Gualtiero e Imogene si incontrano su una loggia del castello. Fedele al proprio ruolo di sposa e di
madre, Imogene rifiuta di fuggire con l'innamorato, ma proprio nel dirsi addio gli amanti sono sorpresi
da Ernesto, che trasforma il loro duetto in un trio.
I rivali si allontanano per affrontarsi in un duello all'ultimo sangue, e Ernesto soccombe. Al suono di
una marcia della morte, i soldati piangono la morte di Ernesto; Gualtiero, in un gesto di lealtà
suprema, si consegna ai cavalieri di Caldora e in Tu vedrai la sventurata esprime la speranza di
perdono da parte di Imogene: il Gran Consiglio lo condanna a morte. Un cantabile per corno inglese
e arpa introduce l'ingresso di Imogene con il figlio, impazzita dal dolore: il suo sogno premonitore si
è avverato ma a parti invertite. Con l’aria Col sorriso d'innocenza, lei immagina che il bambino possa
conquistarle il perdono di Ernesto; sentendo la condanna a morte pronunciata su Gualtiero,
impazzisce completamente e canta la drammatica cabaletta O sole ti vela prima di essere portata via.
Alla prima dell'opera, essa finiva in modo diverso. Sulla rupe sulla quale Gualtiero stava per essere
giustiziato, giungono Itulbo e i pirati per liberarlo, e Imogene per vedere cosa sta succedendo.
Gualtiero, allora, ordina a tutti di fermarsi (Un'aborrita luce io fuggo!) e si getta dalla rupe, con lo
sconcerto di tutti. Bellini, dopo la prima, revisionò l'opera, togliendo la scena, di cui rimangono
ancora però lo spartito e le parole. Addirittura si arrivava a volte ad invertire le scene tra soprano e
tenore: la scena della pazzia, in alcune rappresentazioni, precedeva la cavatina di Gualtiero Tu vedrai
la sventurata.

Il pirata ha svolto un ruolo significativo nello stabilire lo stile del melodramma romantico sviluppato
successivamente da Donizetti e Verdi. L'eroe tormentato e impulsivo dell'opera romantica italiana è
presentato per la prima volta nella cavatina di apertura di Gualtiero. Bellini ha sfruttato il talento di
Rubini per i salti d’espressione appassionata, evitando qualsiasi interruzione nella linea melodica a
causa degli abbellimenti fino alla fine delle lunghe frasi. Tuttavia, Bellini mantenne la tessitura acuta
del tenore rossiniano, ascendendo al mi nella cavatina di apertura (per Rubini scrisse gran parte della
parte di Gualtiero un tono più alto di quanto appaia nelle partiture a stampa).

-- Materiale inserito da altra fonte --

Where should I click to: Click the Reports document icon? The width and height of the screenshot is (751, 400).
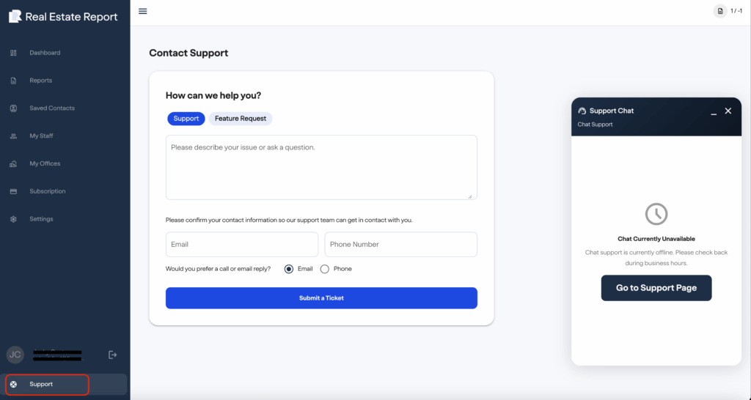[x=13, y=81]
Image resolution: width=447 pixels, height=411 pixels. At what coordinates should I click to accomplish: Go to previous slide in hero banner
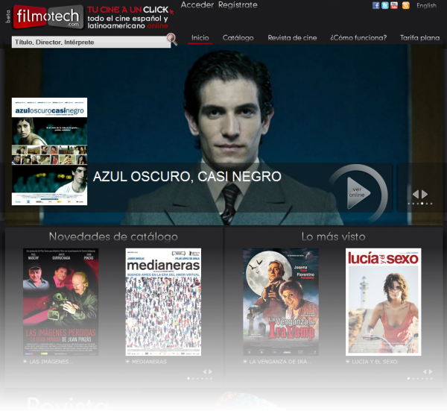(416, 194)
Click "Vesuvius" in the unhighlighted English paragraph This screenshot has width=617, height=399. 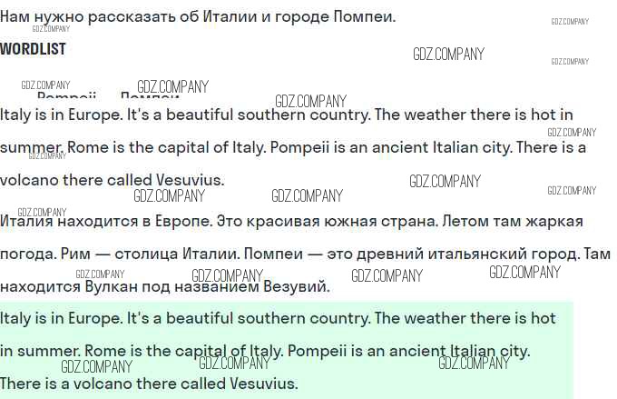[x=189, y=180]
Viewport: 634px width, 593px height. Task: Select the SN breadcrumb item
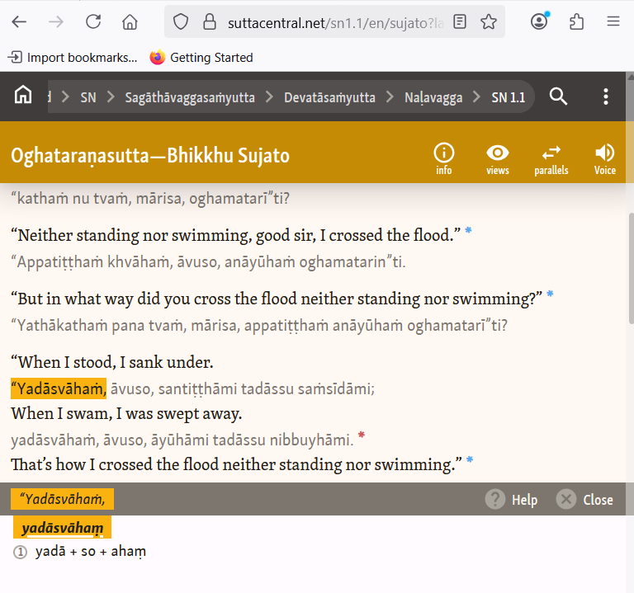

Lo stile di Bellini non era ancora maturo e nella partitura sono presenti alcune sezioni più
conservative, come il Larghetto del duetto per Imogene ed Ernesto nel 2° atto, dove le voci sono a
distanza di terza e drammaticamente indifferenziate, in cui sopravvivere ancora il Canto fiorito
rossiniano. Alcune caratteristiche, come il ritornello dell'eco e il complesso contrappunto vocale nel
finale del 1° Atto, erano esperimenti che Bellini non ripeté più. Più significativi per il suo sviluppo
sono gli ariosi, come Se un giorno fia che ti tragga prima del duetto fra Imogene e Gualtiero nel 1°
Atto.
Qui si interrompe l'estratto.